The Sustainable Minds application, currently in private beta, attempts to bridge the gap between these two worlds of design and environmental science, by utilizing a process based on Okala, a comprehensive design education project of the Industrial Designers Society of America. Okala developed several concepts which make LCA accessible to designers:

  • Relative impacts: There is no such thing as a 100% sustainable product, because all products have some impact on the environment. Product sustainability must be evaluated in relation to other products.
  • Okala Impact Factors: Using the newest environmental impact characterization methods and normalization data from the US EPA, as well as the newest weighting values from the National Institute of Standards and Technology (NIST), Okala Impact Factors enable estimation of the ecological performance of any product or system.
  • Sustainable Design: While “ecological design” is economically viable and environmentally benign, sustainable design include those plus requiring a product to be socially equitable.

At the present time, the Sustainable Minds software is able to evaluate Okala Impact Factors for approximately 240 materials and process, covering the bulk of currently available design choices for North American products. The continuously updated factors allow design teams to perform what-if comparisons based on 10 impact categories, or compare just global warming impacts, measured in CO2 equivalents.

To use the software, designers create a “project” which is a container for multiple design “concepts”. Each concept is a particular implementation of an idea in which the designer can make different choices in materials, processes and transportation options. The software allows for consideration of the impacts of the use and disposal phases. All of these factors go into a “system bill of materials” (SBoM), which is everything that is creating an environmental impact within the “system boundary” of the analysis.

All of the concepts within a particular project are being evaluated upon the exact same criteria, yet there is plenty of room to expand or shrink the analysis. Do you want to know all possible impacts of your designs, from cradle-to-grave? Simply expand the system boundary to include the use and disposal phases. Want to know what will happen if you change something small, like going from steel fasteners to aluminum? Copy a concept and change that one component. The interface shows all of the concepts side-by-side, with the easy-to-interpret Okala impact numbers and global warming numbers displayed in large text.
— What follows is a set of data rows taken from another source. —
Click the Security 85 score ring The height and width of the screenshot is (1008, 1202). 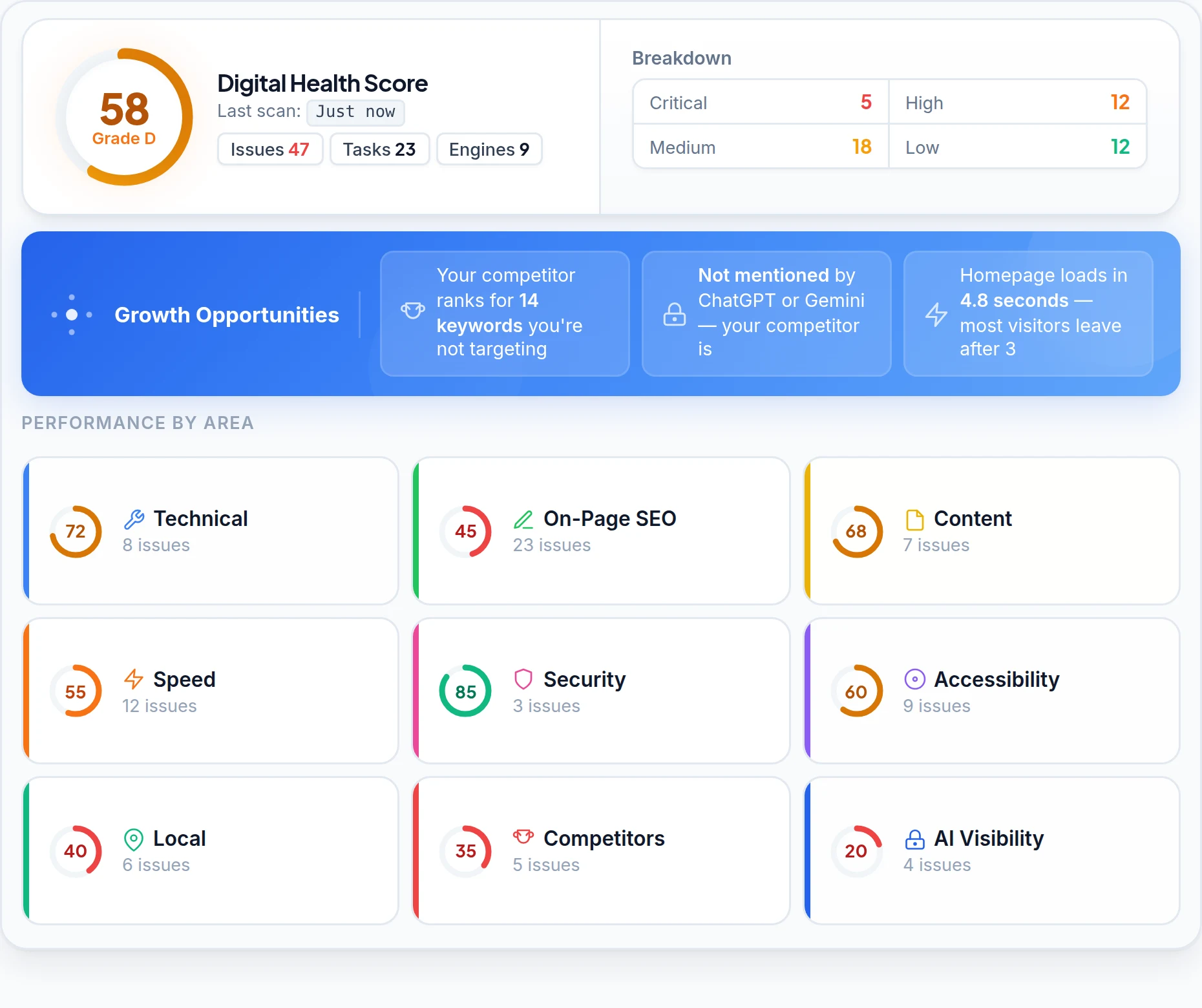(x=465, y=691)
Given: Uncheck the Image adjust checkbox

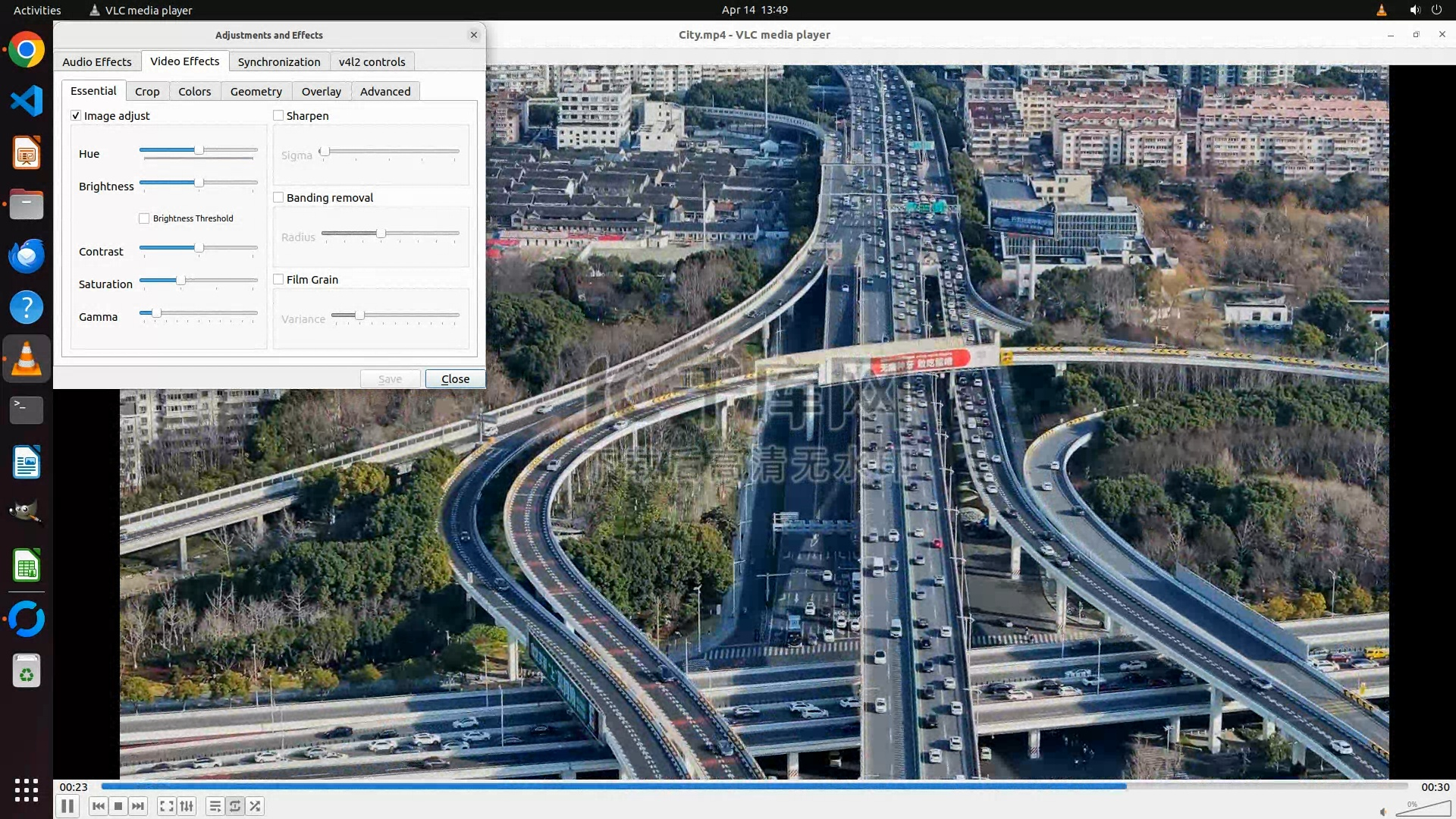Looking at the screenshot, I should (x=76, y=115).

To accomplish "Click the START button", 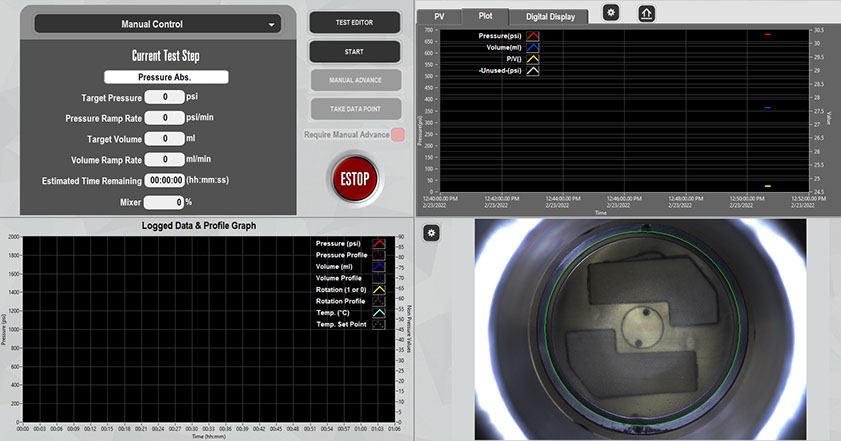I will point(355,51).
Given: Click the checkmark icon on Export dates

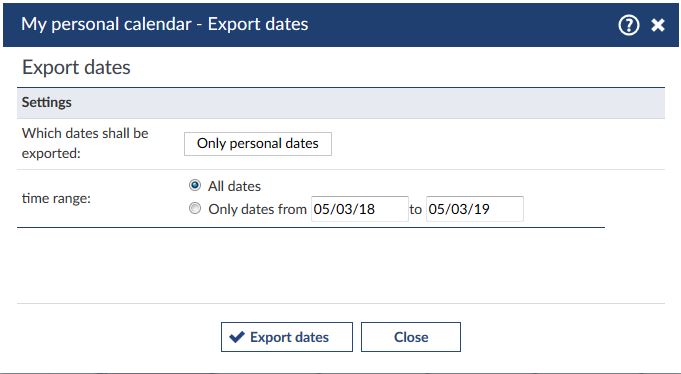Looking at the screenshot, I should pyautogui.click(x=237, y=337).

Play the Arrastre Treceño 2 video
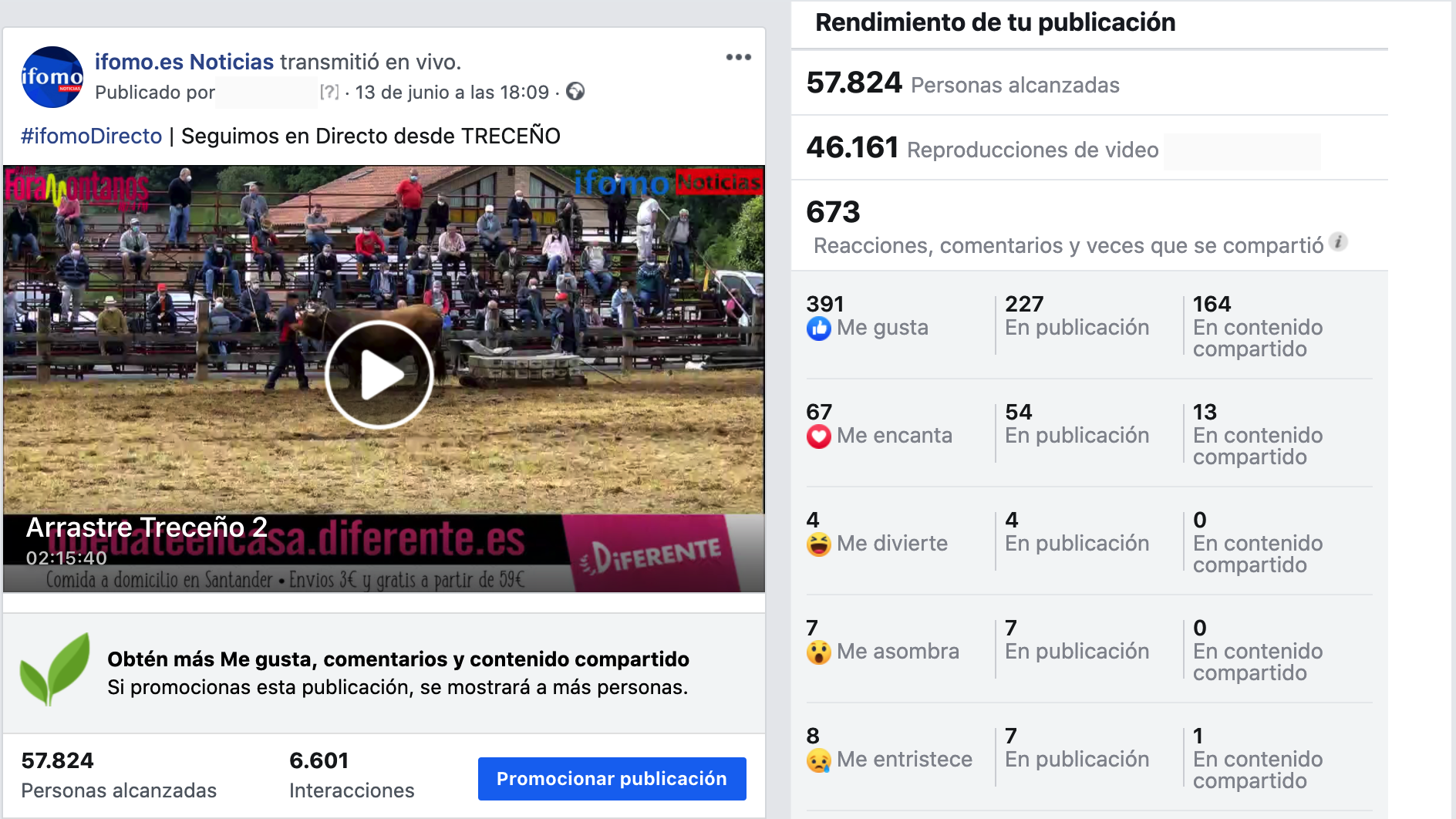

In many cases, the design choice with the least environmental impact may be quite counter-intuitive. What makes the Sustainable Minds software such an excellent and valuable tool is the way that it reduces these complex choices into a few easy to compare numbers. During the class, I was able to experience this firsthand. Along with a group of four others, I was tasked with using the software to develop three new concepts for a children’s plastic backyard play set, and then evaluating the impacts of those concepts.

It quickly became apparent that our instinctual assumptions about what is “good” and what isn’t does not always match with reality. Our first attempt was a sort of hedge maze, shipped as a biodegradable framework upon which grass and other plants would grow. Of course, this concept turned out to be the least sustainable, requiring a lot of water and yearly replacement. But what was really shocking was the overall environmental impact of the biodegradable plastic that our framework was made out of. While this material has very little impact in the disposal phase, it has a huge impact in its manufacturing. Our best concept turned out to be one made of sustainable wood and recycled aluminum.

My experience with the Sustainable Minds software was a positive one. Except for a few minor hiccups, which is understandable, since this is beta software, the interface is easy to use. The biggest hurdle, for me, was understanding what the names of the various materials and processes meant, which shouldn’t be a problem for the intended users of the product. Even for someone who is not a designer, this is a useful tool for understanding how design choices impact the environment.